Menurut Yunirto, laporan itu sudah dibuat sejak 14 April 2019. Namun usai Pemilu 2019 pada 17 April, persoalan dugaan fitnah itu malah semakin ramai dan membesar.

oleh Nanda Perdana Putra diperbarui 23 Apr 2019, 18:03 WIB
Diterbitkan 23 Apr 2019, 18:03 WIB
Eksklusif Yunarto Wijaya, Menikmati Kerasnya Dunia Politik
Sama seperti yang lainnya, Yunarto Wijaya juga berpikir bahwa dunia politik itu kejam, lalu mengapa ia mau menjadi pengamat politik?

Liputan6.com, Jakarta - Lembaga survei Charta Politika melaporkan lima akun media sosial ke polisi lantaran menuding pihaknya telah melakukan rekayasa alias mengakali survei Pilpres 2019 lewat percakapan pesan singkat atau chat palsu.
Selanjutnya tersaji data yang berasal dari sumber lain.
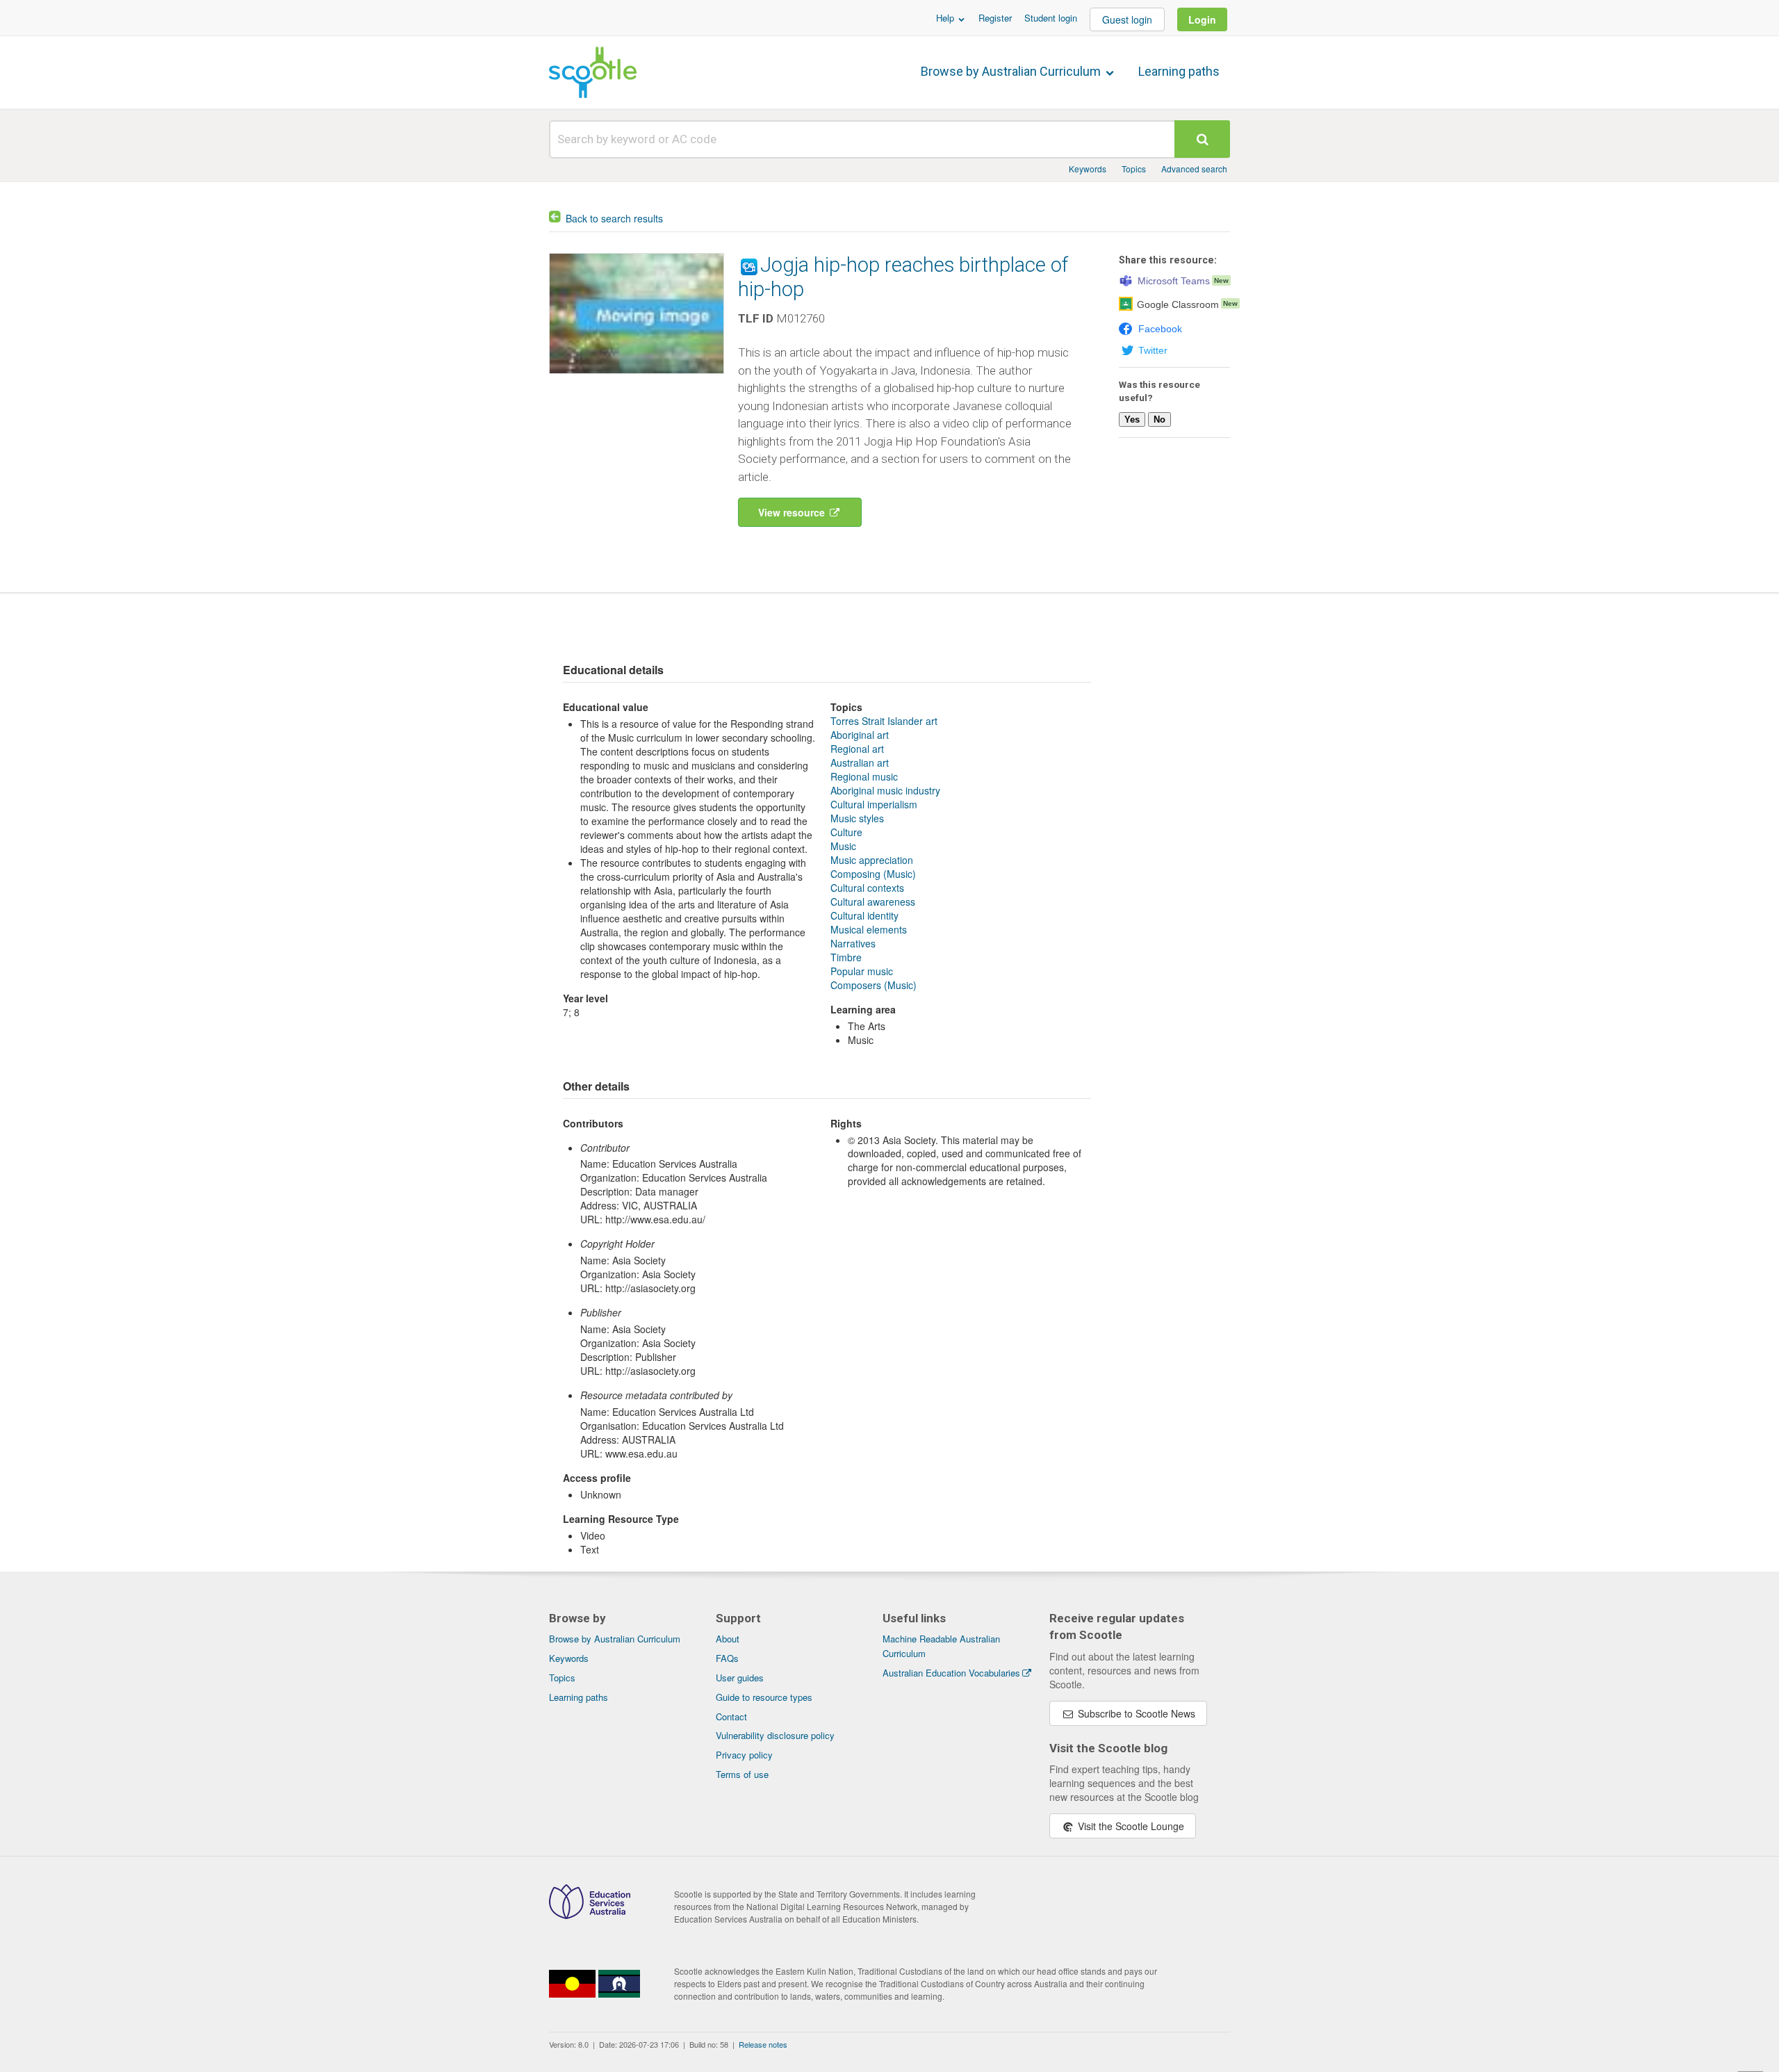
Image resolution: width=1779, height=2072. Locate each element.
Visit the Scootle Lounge (1129, 1826)
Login (1202, 19)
Direktur Eksekutif Charta Politika Indonesia, Yunarto Wijaya menyampaikan, pihaknya datang ke Bareskrim Polri untuk sekaligus merampungkan laporan yang sudah dibuat sebelumnya terkait chat palsu yang disebarkan sejumlah akun media sosial.
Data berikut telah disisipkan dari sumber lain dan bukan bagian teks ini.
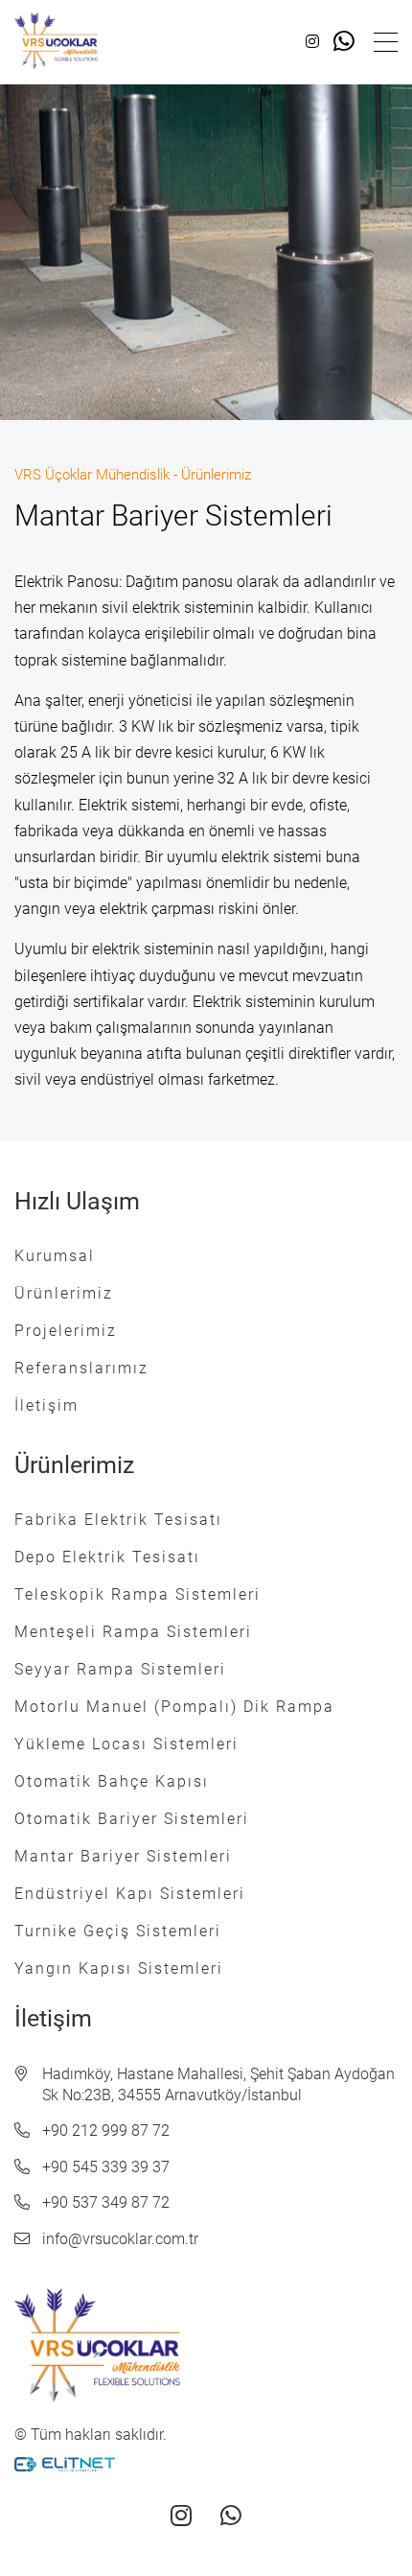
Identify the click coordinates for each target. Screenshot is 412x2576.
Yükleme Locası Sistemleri (126, 1744)
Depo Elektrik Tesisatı (107, 1557)
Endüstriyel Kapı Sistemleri (129, 1894)
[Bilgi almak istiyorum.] (344, 42)
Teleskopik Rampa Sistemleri (137, 1594)
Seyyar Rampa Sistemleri (120, 1669)
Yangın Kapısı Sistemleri (118, 1968)
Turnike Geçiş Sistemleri (117, 1931)
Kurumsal (54, 1256)
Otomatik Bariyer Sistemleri (131, 1819)
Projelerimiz (65, 1331)
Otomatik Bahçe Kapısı (111, 1781)
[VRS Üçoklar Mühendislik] (57, 42)
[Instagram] (312, 42)
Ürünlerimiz (63, 1293)
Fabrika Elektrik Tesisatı (118, 1519)
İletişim (46, 1405)
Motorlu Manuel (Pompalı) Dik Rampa (174, 1707)
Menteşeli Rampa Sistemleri (133, 1632)
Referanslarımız (81, 1368)
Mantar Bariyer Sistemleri (123, 1856)
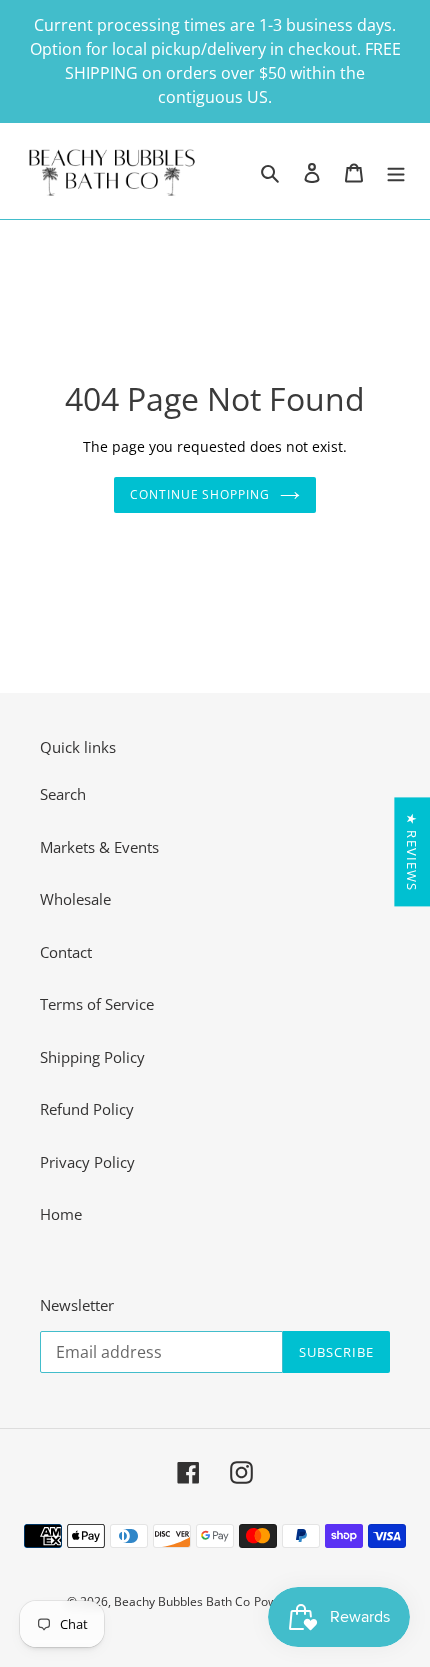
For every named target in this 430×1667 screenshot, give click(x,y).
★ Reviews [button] (412, 851)
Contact (66, 952)
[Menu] (396, 171)
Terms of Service (97, 1004)
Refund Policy (87, 1109)
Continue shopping (200, 494)
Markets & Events (99, 847)
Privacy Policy (87, 1162)
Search (63, 794)
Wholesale (75, 899)
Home (61, 1214)
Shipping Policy (92, 1057)
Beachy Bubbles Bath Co (182, 1601)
"Akun Instagram maupun di Facebook maupun di Twitter dan penyebaran lewat Whatsapp ya yang sebenarnya sudah terjadi tiga hari sebelum pemilu," tutur Yunarto di Bareskrim Polri, Jakarta, Selasa (23/4/2019).

Menurut Yunirto, laporan itu sudah dibuat sejak 14 April 2019. Namun usai Pemilu 2019 pada 17 April, persoalan dugaan fitnah itu malah semakin ramai dan membesar.

"Yang paling menganggung adalah nomor telepon saya diumbar kemana-mana, lalu juga dengan beberapa fitnah terkait dengan chat palsu seakan-akan saya membuat survei ya, bukan quick count ya, survei saat itu berkomunikasi dengan saya nggak ngerti maksudnya siapa, tapi ada 'siap 86 jendral sudah diamankan'. Sesuatu sepeti itu lah," jelas dia.

 


Dinilai Resahkan Masyarakat

Eksklusif Yunarto Wijaya, Menikmati Kerasnya Dunia Politik
Sama seperti yang lainnya, Yunarto Wijaya juga berpikir bahwa dunia politik itu kejam, lalu mengapa ia mau menjadi pengamat politik?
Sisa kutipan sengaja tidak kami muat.